After an hour and a half of this, Selhan was sweating and breathing hard, but he was doing better than I was. My legs were a rubbery mess. I was fit enough, and young, but I hadn’t been in the saddle for years. Riding uses different muscles than walking, and riding at a gallop is just as hard as running unless you want to make your horse work twice as hard for every mile.
Suffice to say I welcomed the next stretch of trees. I hopped out of the saddle and walked to give both of us a well-deserved break. I cut one of my apples down the middle and gave him the larger half. I figured we’d come about thirty miles, and the sun wasn’t even fully at zenith.

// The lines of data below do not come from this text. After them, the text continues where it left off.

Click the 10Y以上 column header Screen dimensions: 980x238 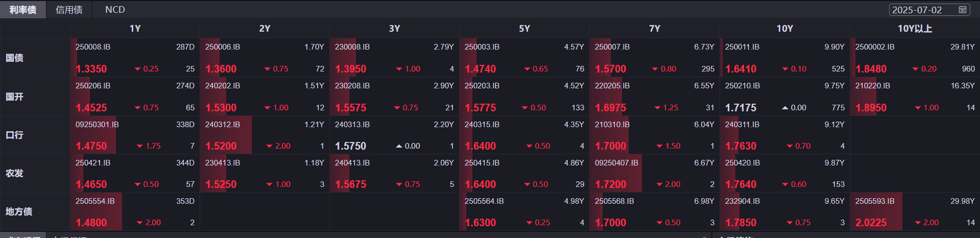tap(915, 29)
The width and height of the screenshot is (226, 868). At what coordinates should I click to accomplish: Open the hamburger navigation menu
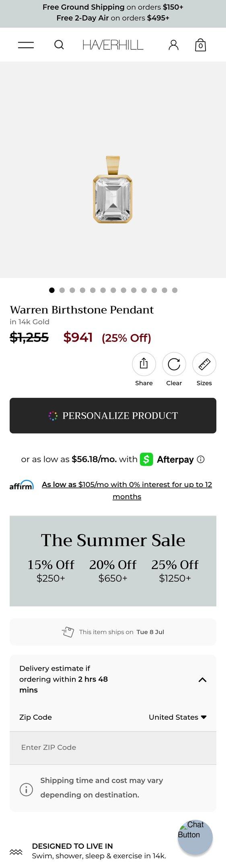click(x=26, y=45)
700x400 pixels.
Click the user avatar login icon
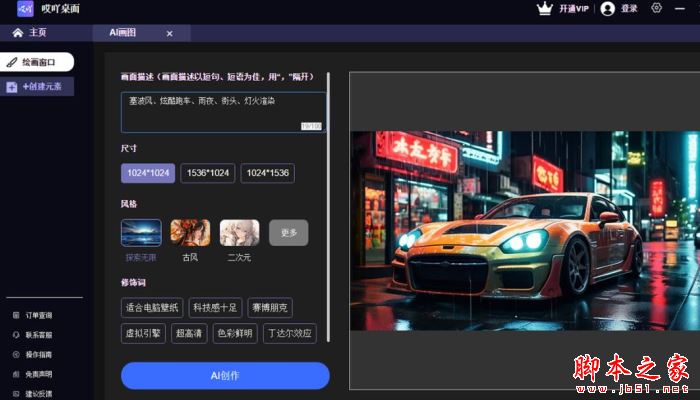coord(608,8)
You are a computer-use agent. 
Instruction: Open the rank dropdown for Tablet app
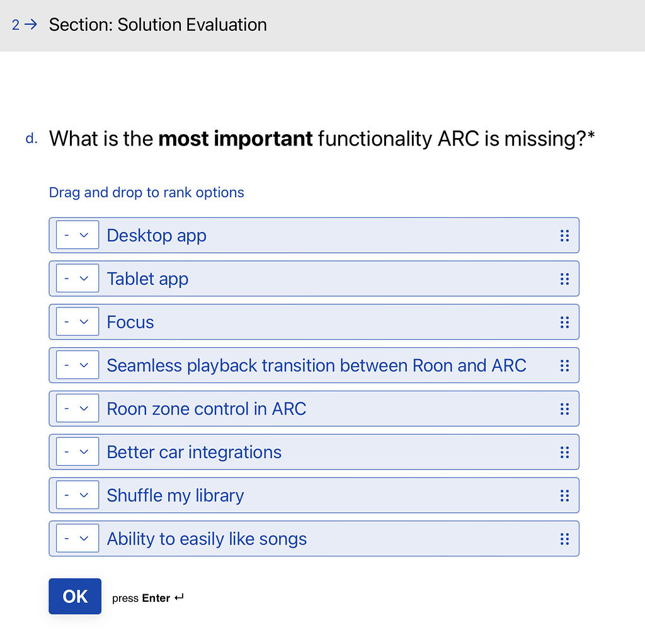pyautogui.click(x=77, y=278)
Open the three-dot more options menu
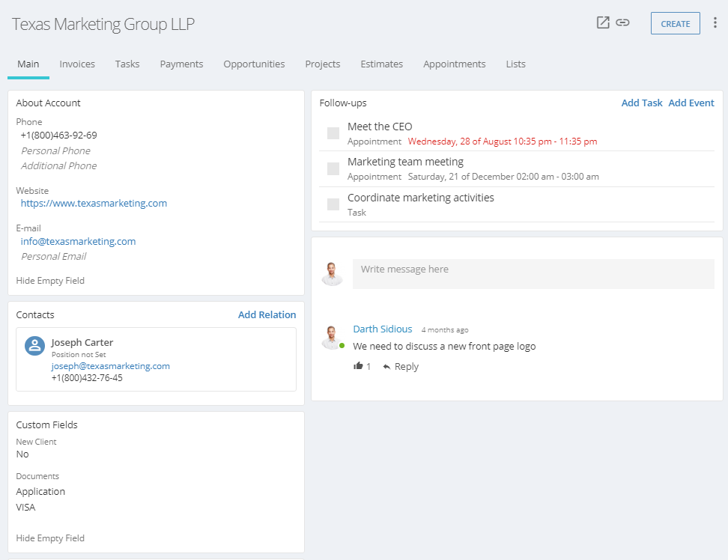The width and height of the screenshot is (728, 560). [x=715, y=22]
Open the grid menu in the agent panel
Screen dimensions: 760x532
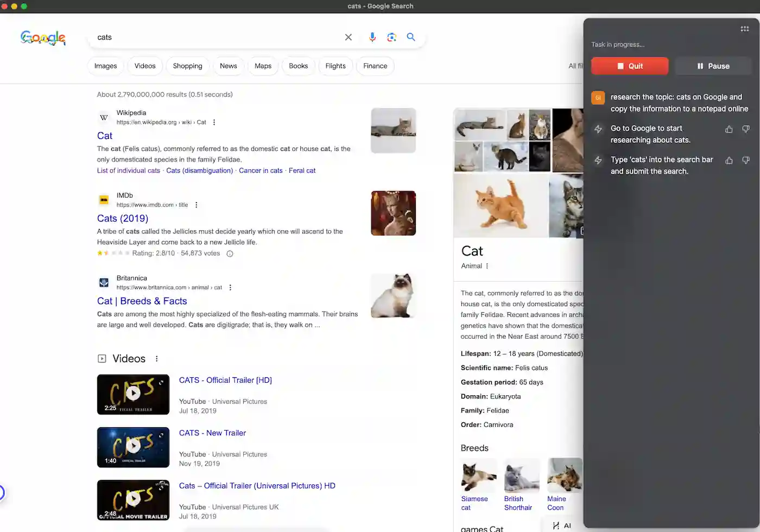[x=744, y=29]
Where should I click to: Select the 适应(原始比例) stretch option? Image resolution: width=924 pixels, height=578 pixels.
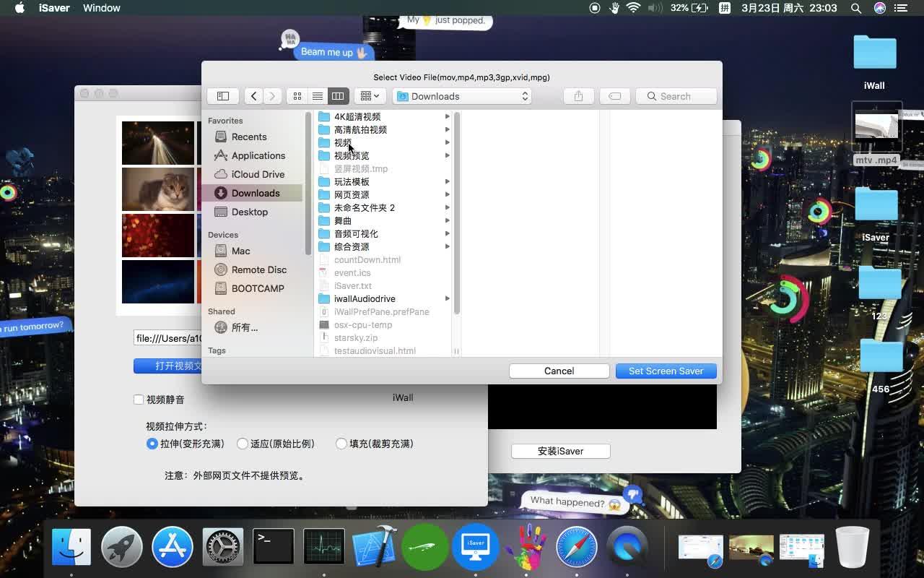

“That’s the easy bit,” I told him, stroking his neck fondly. “Lord, but you are lovely. You’re not half blown yet, are you?”
We walked for about ten minutes, then we had the good luck to come across a little creek with a wooden bridge running across it. I let him drink for a long minute, then pulled him away before he took too much.
Then I mounted up and gaited him back up to a gallop by slow stages. My legs burned and ached as I leaned over his neck. The drumming of his hooves was like a counterpoint to the slow song of the wind, endlessly burning past my ears.
The first snag came about an hour later when we had to cross a wide stream. It wasn’t treacherous by any means, but I had to unsaddle him and carry everything across rather than risk it getting wet. I couldn’t ride him for hours wearing a wet harness.